Check Myself

            My husband Mike says he would be interested to see what it would be like for me to write about change and loss in the first person.  He says I might try using “I” statements and stuff instead of palming off all my emotions on a fictional “friend” named Pumpkin.  I said I didn’t want to do that because I would just cry and be sad and who wants to read that or feel that way?  Actually what I said was, “Should I roast these red peppers or save them for tomorrow?”
            So, it’s not like I do what I recommend doing all the time.  I avoid.  I get upset and stew instead of noticing, breathing in and out, and re-centering.  I wiggle out and deflect.  I chase solutions on the outside instead of working with my own feelings on the inside and re-framing.  I get into other people’s issues.  I’m human.
            My sister Rosie called me the other day upset that her ten-month-old son Mason was not “mirroring” with older men with beards.  She was thinking of taking him to the doctor and I said no.  “Check yourself before you wreck yourself!” I said.  And she understood.  She said, “I am just so worried about him developing a beard neurosis.”  I asked her, “Really?  Are you really worried about that?” 
            And she took a breath and admitted that no, she wasn’t really worried about that.  That Mason’s perfection in every other way reflected his emotional sturdiness and overall wellbeing and this was probably a phase he’d get through.  What she really was worried about was whether or not she was doing a good job. 
            “Ah hah!” I said, because dealing with worry about not being good enough is something I totally know all about.  And I listed all the wonderful things about her and her husband and her child and I said that worry was normal, very normal, and we just keep going.

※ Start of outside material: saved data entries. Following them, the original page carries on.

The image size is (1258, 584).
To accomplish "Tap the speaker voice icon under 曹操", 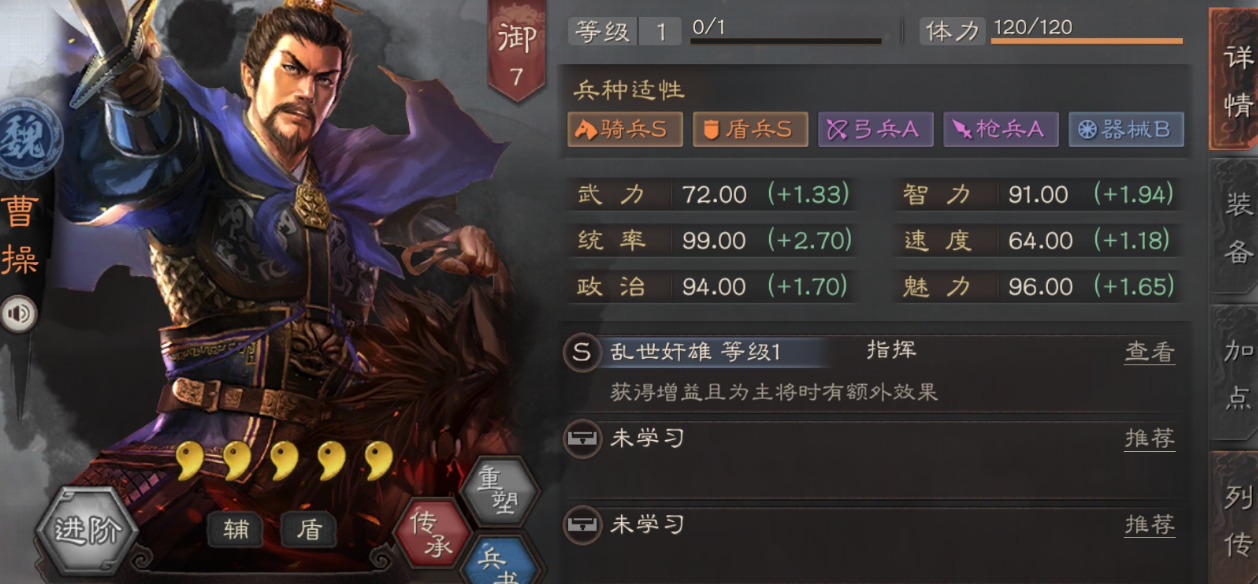I will [17, 315].
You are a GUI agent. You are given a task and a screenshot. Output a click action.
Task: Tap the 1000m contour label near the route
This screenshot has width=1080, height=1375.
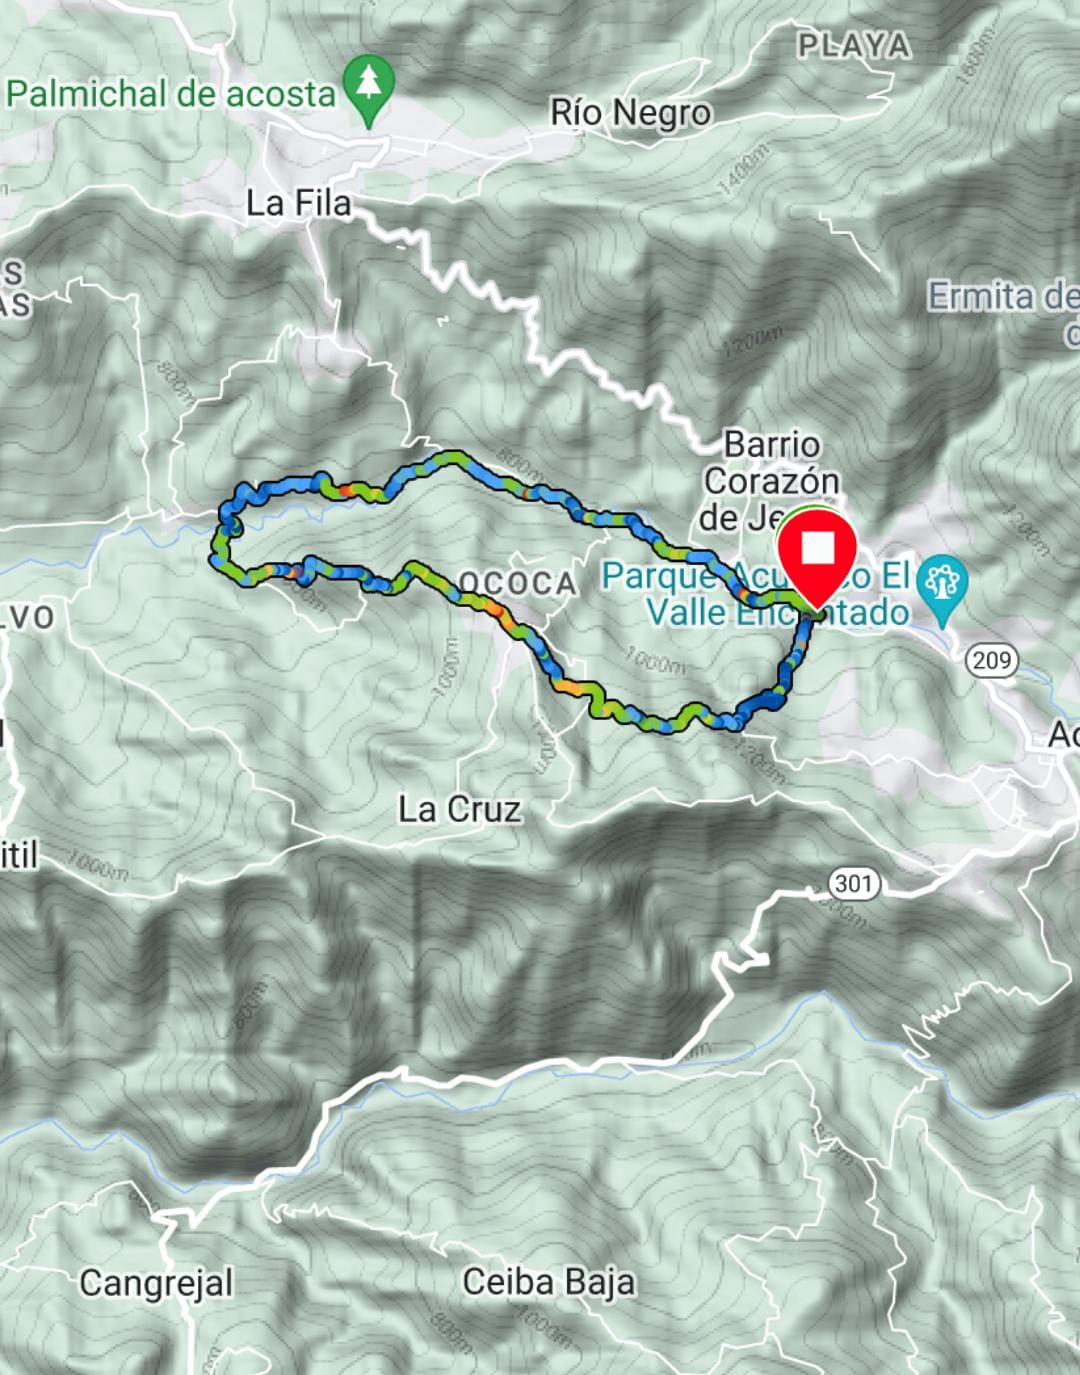tap(656, 659)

            I have no idea whether or not she felt better but I was grateful for the distraction from thinking about my grief over losing my massage therapist.  I am worried that without him I will forget what it’s like to relax my upper left shoulder, the physical repository of lifetimes of woe.  I did not even know I was squeezing it all the time when I started working with him.  It moved on its own disconnected from the conscious controls. 
            I did not know why I hurt all the time, in my shoulder, and in my hips, my lower back, my left ankle, my left knee, my wrists, my neck, and on and on.  Body parts like inconsolable crying babies.  Just hurting.  I went to see doctors, got MRI’s but they found nothing.  And yet there was pain.  Floating physical pain all the time.  I thought that was just how I was built.  I thought that’s what it meant to be me.
            But with this work, from this guy, I have learned to feel better, much better, in my body and my mind.  I notice when I am holding up my shoulders and I can move them down, let them go.  This body does not have to hurt.  This life does not have to hurt.  I can feel good.  Life can feel good, awesome, blissful. 

            But stuff comes back, pain comes back, and I need support remembering how to feel ease and comfort, remembering how to keep breathing, deeply.  So I don’t want to lose the thing that has helped me with all that.  And yeah, now that I know what’s possible I will do what I need to do to keep that feeling of okay-ness, that feeling of flow, alive in my body without this particular helper person around.